Directions for this task: Below are entries to be transcribed exactly; exclude the pictures from the copy.

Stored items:
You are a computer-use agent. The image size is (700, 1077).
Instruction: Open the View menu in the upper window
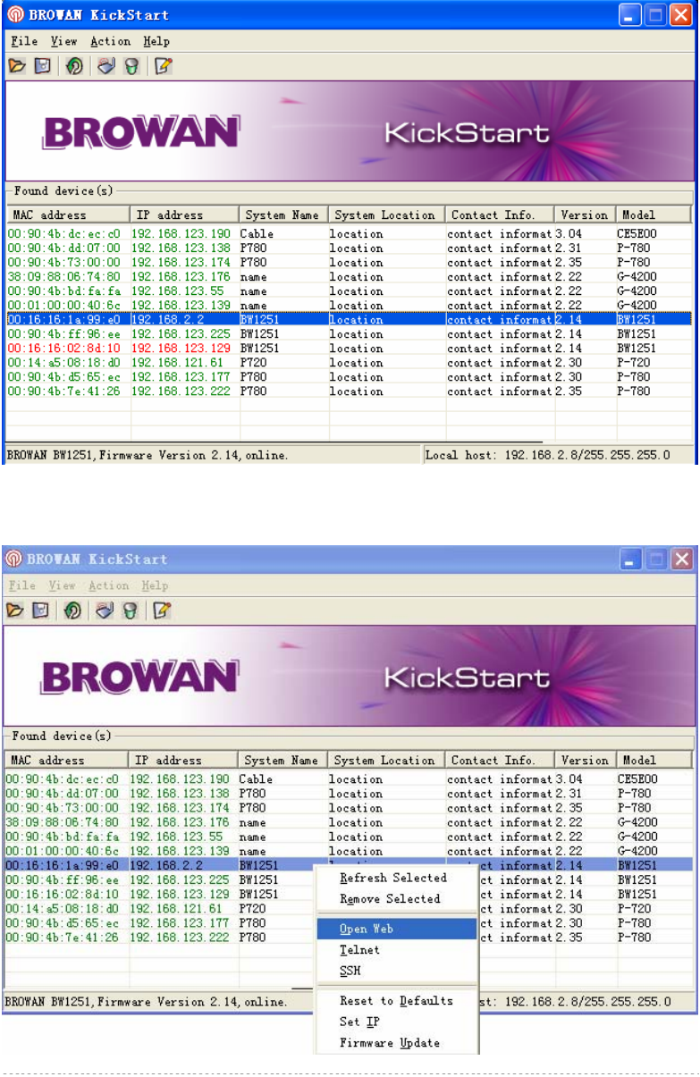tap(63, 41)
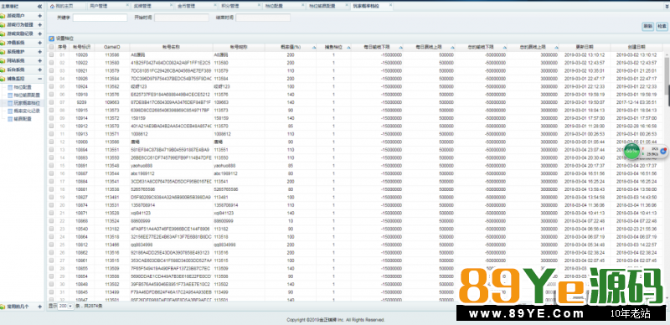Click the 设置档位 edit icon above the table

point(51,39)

Answer box:
You are a computer-use agent. The image size is (700, 1077).
Instruction: Open the View menu in the upper window
tap(63, 41)
Click the 设置档位 edit icon above the table

point(51,39)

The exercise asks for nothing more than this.